If you’re hearing and reading less about the negative perception of meetings and incentive travel, it’s no accident. The four lobbying firms working for the U.S. Travel Association and its Meetings Mean Business campaign have orchestrated separate meetings between industry heavyweights and President Obama and Sen. John Kerry, D-Mass., in the last six weeks. U.S. Travel has succeeded in focusing the mainstream media’s attention on the jobs being lost due to the cancellations of corporate meetings and incentive programs and away from the excess of a few companies.

Geoff Freeman, senior vice president, U.S. Travel, anticipates the Treasury Department’s guidelines regarding executive compensation for recipients of Troubled Asset Relief Program funds will be released this week, and “we do not expect Treasury to focus significantly on travel provisions. Our next success will be for Treasury to say that the boards of directors of TARP companies will put a policy in place that will prevent travel [and meetings] from being excessive and luxurious.”

Ideally, adds Freeman, Treasury’s recommendation will be that boards should adopt the guidelines written by U.S. Travel and the meetings industry coalition back in February and that each company should not write its own policy. “Treasury is not going to micromanage meetings and events, because we did a good job in making our case,” predicts Freeman.

But don’t be lulled into complacency, warns Freeman. “This should be a wake-up call for everybody. It shows that when we [the travel industry] collaborate, we can be an influential force in Washington, D.C.,” he says. “We can think we’ve taken care of this, but [complacency] … will lead to another issue just like this.
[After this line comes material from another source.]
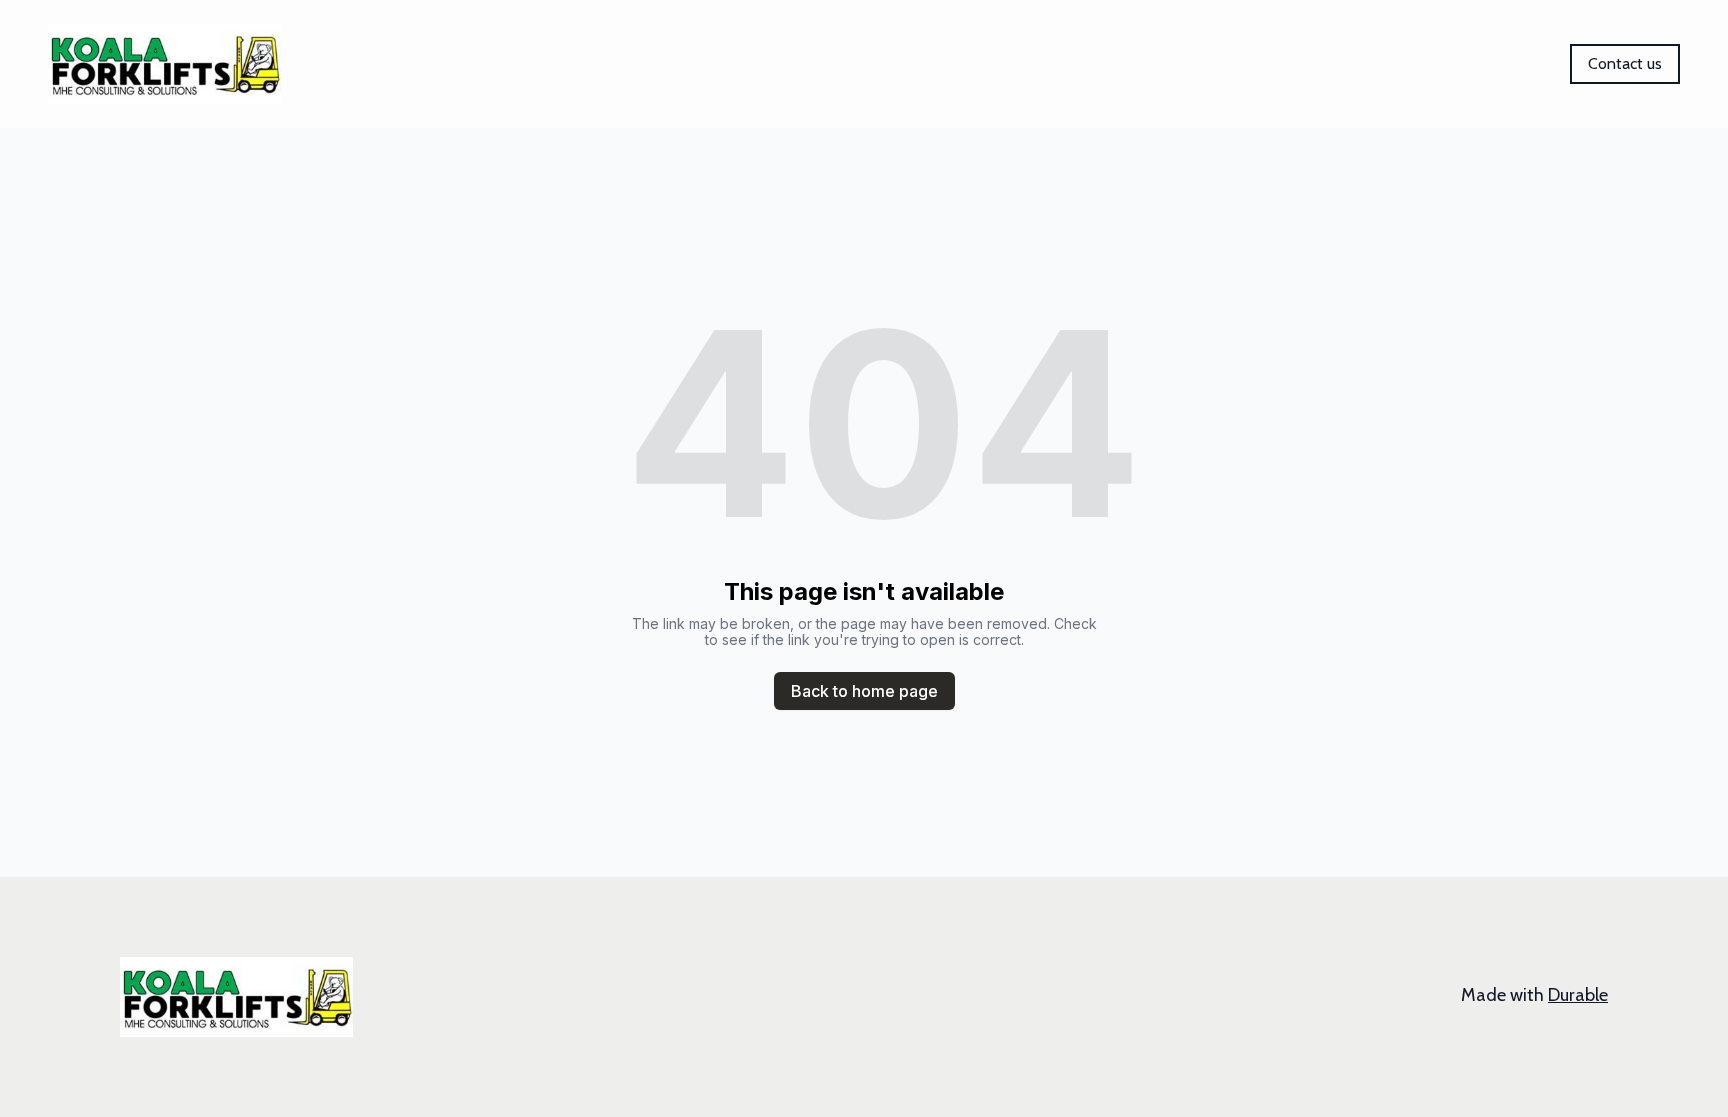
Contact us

And there will be a whole new issue to identify.”

To “prepare for that next fight,” Freeman says, the meetings industry, led by the Convention Industry Council, is undertaking a yearlong economic industry study. It will be modeled after a study conducted in Canada by Meeting Professionals International Foundation Canada, released earlier this year and based on the United Nations World Tourism Organization’s measurement model.

When the attacks on meetings and incentives began late last fall, Freeman says, “We kept saying, if they only knew about our economic impact. We did not have the data we needed; we were not properly armed.”
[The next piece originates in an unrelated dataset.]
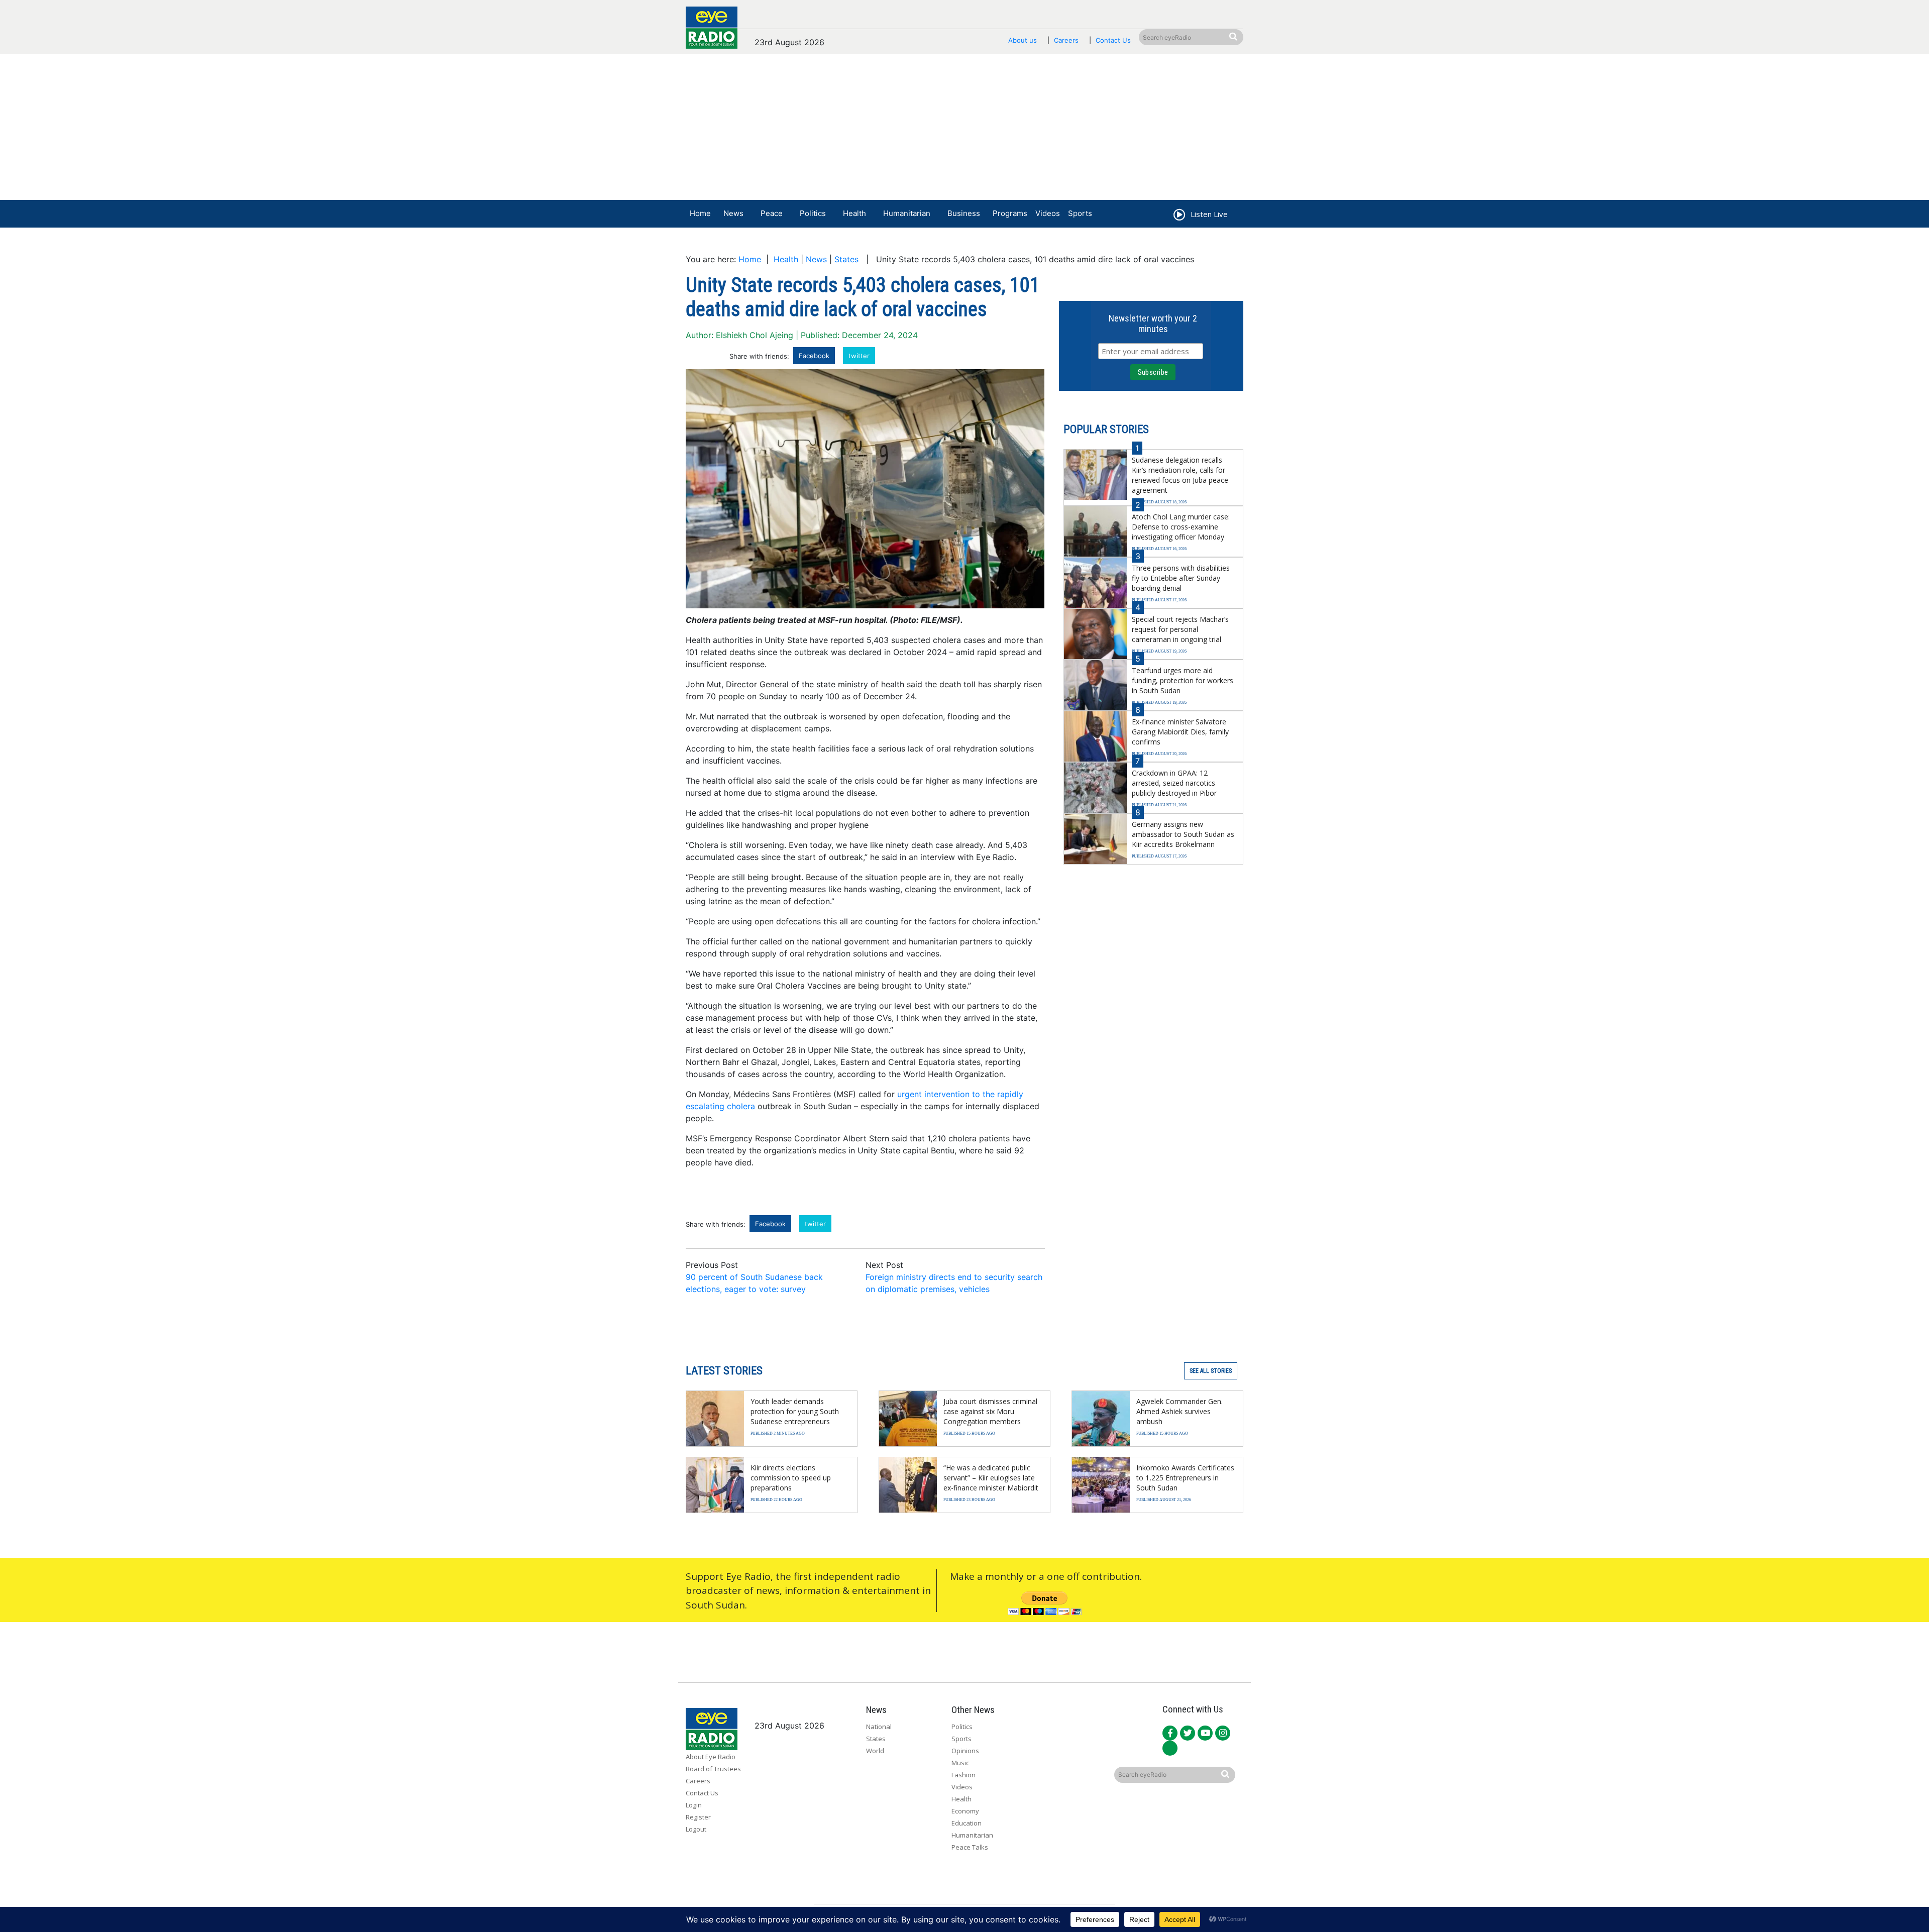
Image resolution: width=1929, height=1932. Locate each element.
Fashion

But U.S. Travel, as the go-to advocacy voice for the meetings industry, is not waiting for the study, which will be “bulletproof,” according to Freeman, to go into action. “Our researchers, our economist PhDs, are able to determine the impact of meetings and events apart from business travel and leisure travel.” Using the Travel Economic Impact Model, U.S. Travel tracks the total impact of travel in the United States at $740 billion in annual spend. There’s already a breakout of meeting and event spend by state on the Meetingsmeanbusiness.com Web site.

Next will be a city-by-city analysis. “We are getting ready to release the economic impact of meetings and events in the top 250 metropolitan statistical areas,” says Freeman.